13 Jebakan, Bagian Dua

104 5 0
                                    

[Penginapan Snakefoot, Lantai 70]

[Tanggal 17 Juni 2024, Pukul 08.12]

Rikka mendatangi kamarku pagi ini. Dia terlihat sangat cemas dan ketakutan, apa mungkin seseorang telah mengancamnya hingga dia ketakutan seperti ini.

"Duduklah di sana," kataku menunjuk ke arah ranjang tidurku sementara aku duduk bersandar di atas meja.

Dia sedikit gugup ketika aku menyuruhnya duduk, menatapku berulang dengan ranjang yang ada di sebelah kananku.

"Tenanglah, aku nggak akan membiusmu atau melakukan sesuatu yang mengerikan padamu. Dan kurasa kamu sudah tahu itu," ujarku sedikit tersenyum untuk membuatnya tenang.

Butuh keberanian dari dirinya mungkin, hingga akhirnya dia duduk lebih santai. Dia kembali menatapku dengan tatapan curiga. "Kuharap... kamu enggak melakukan itu padaku di sini."

Rasanya aku mengerti maksudnya, karena wajahku memerah karena malu untuk membicarakannya lagi.

"Eng-enggak mungkin aku melakukan itu padamu. Waktu itu bukan sesuatu yang disengaja, sungguh... Aku enggak pernah berniat melakukan itu padamu."

"Benarkah... tapi, kamu terdengar gugup sekarang. Sepertinya kamu sedang mempersiapkan rencana untuk melakukannya lagi saat ini..." ujarnya menutup bagian atas tubuhnya dengan kedua tangan, yang tampaknya tak begitu berguna karena masih terlihat dibeberapa bagian.

"Eng-enggak, enggak, aku enggak memikirkan apa pun tentang hal itu, sungguh... Aku bersumpah padamu," kataku terdengar gugup saat menjawab.

Dia lekas tertawa melihat ekspresiku yang aneh. "Haha, aku hanya bercanda kok. Lagi pula, jika kamu melakukannya lagi padaku... boleh saja, tapi... kamu harus—"

"Cukup, cukup... tolong jangan bahas hal itu lagi," kataku memegangi kepala hingga mata dan menolak untuk ikut dalam pembicaraannya itu.

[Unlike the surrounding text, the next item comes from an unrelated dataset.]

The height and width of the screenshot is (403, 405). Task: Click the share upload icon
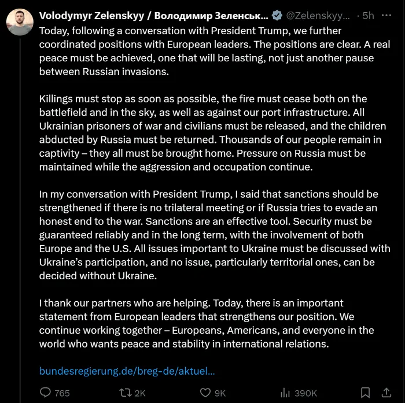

Menghela napas untuk menenangkan diri, aku kemudian berkata, "Apa maumu sebenarnya? Bukannya kamu sudah menceritakan semuanya pada kami, apa yang perlu kamu katakan padaku lagi?"

Pertanyaan itu membuatnya menegang. Dia mulai kembali ketakutan, dan aku sama sekali tak tahu hal apa yang membuatnya setakut ini. Sesuatu yang mungkin adalah...

"...Apa kamu diancam?" tanyaku dengan wajah serius.

Matanya yang murung dan jauh menatap ke bawah, membelalak ketika aku bertanya seperti itu.

"Tenanglah... untuk saat ini kamu akan aman di sini. Jadi kamu enggak perlu takut."

"Tidak!" serunya sedikit lebih keras, dan sangat jelas dia mengatakannya dengan ketakutan luar biasa.

Aku beranjak mendekatinya. "Baiklah, tunggu sebentar," kataku menepuk bahunya.

Aku melangkah mendekati ambang pintu dan bersandar di sana seraya berkata, "Jika kalian ingin mendengar, masuklah... dan jika tidak... jangan menguping lalu berjagalah di sekitar sini. Jangan sampai ada orang yang mendengar pembicaraan kami," ujarku sedikit lebih keras tetapi tidak cukup keras untuk didengar orang yang ada di lantai bawah maupun di luar penginapan.

Terdengar suara berdebum beberapa kali sampai seseorang berkata, "Ba-baik, Master."

"Yah, begitulah... mereka enggak akan mendengarnya dan enggak ada seorang pun yang akan mendengarnya selain kita berdua," ujarku menoleh ke arahnya dan memeberikan sedikit tawa kecil.

Dia tersenyum perlahan, tapi ada perasaan lega di balik senyumnya itu.

"Jadi, apa kamu mau menceritakannya. Mungkin, aku bisa menolongmu jika kamu mau menceritakannya."